Member of the House of Representatives of Cyprus
- In office 1996–2009

Personal details
- Born: 11 December 1956 (age 69) Pano Akourdaleia, Paphos, Cyprus
- Party: Progressive Party of Working People
- Alma mater: National and Kapodistrian University of Athens

= Takis Hadjigeorgiou =

Cypriot politician

Takis Hadjigeorgiou (Τάκης Χατζηγεωργίου; born 11 December 1956) is a Cypriot politician. He was a Member of the European Parliament for the Progressive Party of Working People, sitting with the European United Left-Nordic Green Left group, on the European Parliament's Committee of Foreign Affairs from 2009 until 2019.

He is also a member of the Delegation to the EU-Turkey Joint Parliamentary Committee and Delegation to the EU-Armenia, EU-Azerbaijan and EU-Georgia Parliamentary Cooperation Committees.

Born in Pano Akourdaleia, Paphos in 1956, Hadjigeorgiou completed his studies in law National and Kapodistrian University of Athens and journalism (Journalism Workshop) in Athens in 1980 and subsequently moved back to Cyprus. Upon returning to his home country, he worked as a freelance journalist and later produced and aired programs with the Cyprus Broadcasting Corporation. He became famous through his TV talk show "Χωρίς Πλαίσια" (Without Borders), which covered controversial issues touching upon the more difficult aspects of Cyprus history. Between 1995 and 2007 he served as the Managing Director of Radio Astra 92.8 in Cyprus.

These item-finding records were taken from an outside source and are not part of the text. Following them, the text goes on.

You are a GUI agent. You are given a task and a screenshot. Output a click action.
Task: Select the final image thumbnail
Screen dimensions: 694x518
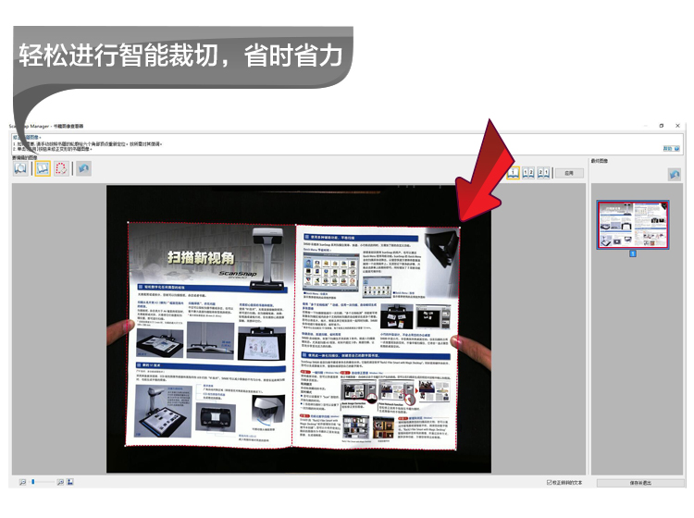coord(633,225)
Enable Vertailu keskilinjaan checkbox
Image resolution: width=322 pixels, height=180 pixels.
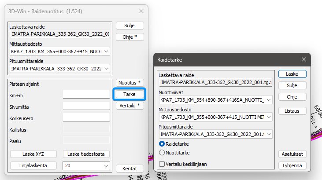click(x=162, y=164)
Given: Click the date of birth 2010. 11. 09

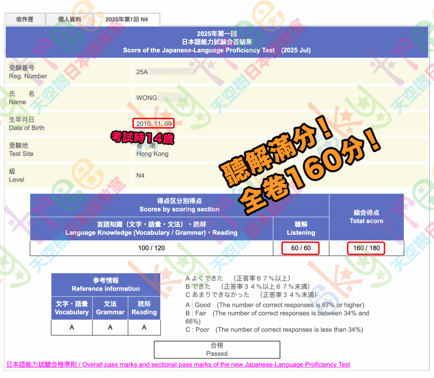Looking at the screenshot, I should (153, 123).
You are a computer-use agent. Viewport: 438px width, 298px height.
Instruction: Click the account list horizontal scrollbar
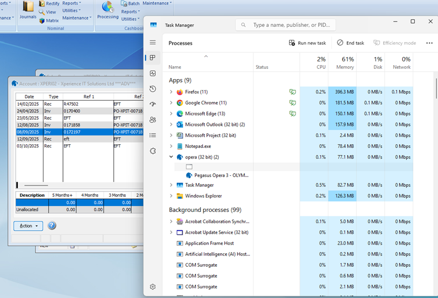click(x=36, y=186)
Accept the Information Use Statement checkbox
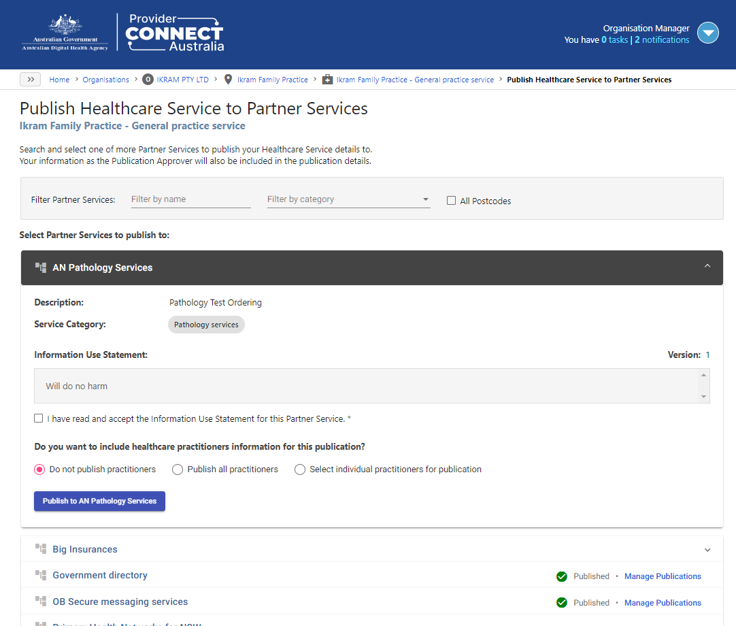This screenshot has height=626, width=736. point(38,418)
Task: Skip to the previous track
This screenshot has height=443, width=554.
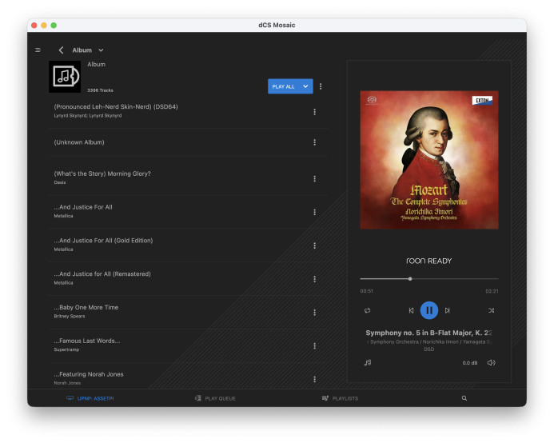Action: [x=411, y=310]
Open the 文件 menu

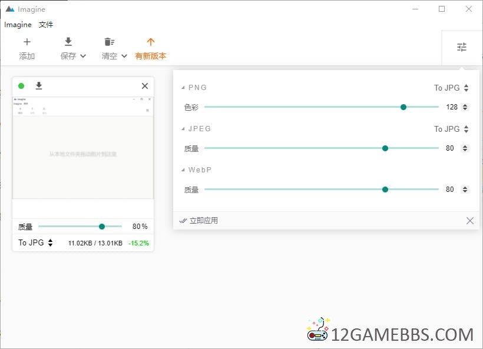point(46,25)
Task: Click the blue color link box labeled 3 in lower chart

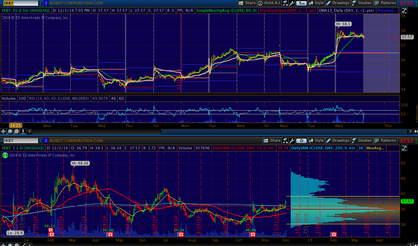Action: click(46, 141)
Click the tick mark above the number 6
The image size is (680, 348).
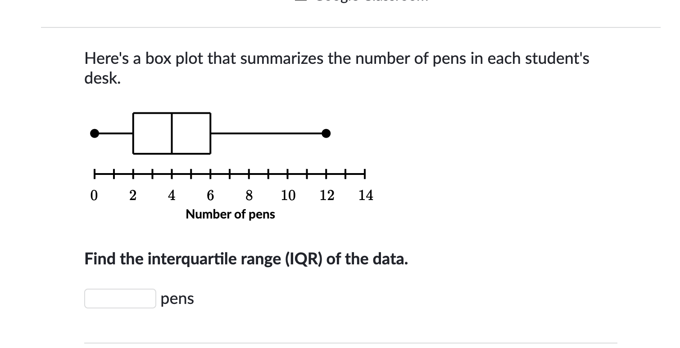coord(210,173)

In 1996 he was elected to the House of Representatives as a candidate of the left wing party, AKEL, for Nicosia and was re-elected in the parliamentary elections of 2001 and 2006. He was one of the three vice-presidents of the Executive Committee of the Cyprus Group to the Inter-Parliamentary Union.

In the House of Representatives, he served as a member of the House Standing Committee on Educational Affairs, of the House Standing Committee on European Affairs, of the House Standing Committee on Financial and Budgetary Affairs and of the House Standing Committee on Internal Affairs. He is also a member of the delegations of the House to the Inter-Parliamentary Union, to the Parliamentary Assembly on the Mediterranean and to the Conference of Community and European Affairs Committees (COSAC).

As an elected member of the European Parliament, to which he was elected on 6 June 2009 as a candidate for AKEL, Hadjigeorgiou serves on the European Parliament's Committee on Foreign Affairs and is a Vice-President of the European Left. He is also a substitute member of the Committee on Industry, Research and Energy.

Hadjigeorgiou is a politician highly interested about the Cyprus problem. Over the years he held forward looking positions and supported strongly the struggle for a settlement. He writes extensively in newspapers and debates regularly on TV regarding the Cyprus problem.

Hadjigeorgiou serves in the Advisory Board of Cyprus Safer Internet Center CyberEthics.

Hadjigeorgiou is also a philosopher and writer. He has published two poetry collections (1987, 1999) and a book (2004), which includes interviews he conducted when working as a journalist.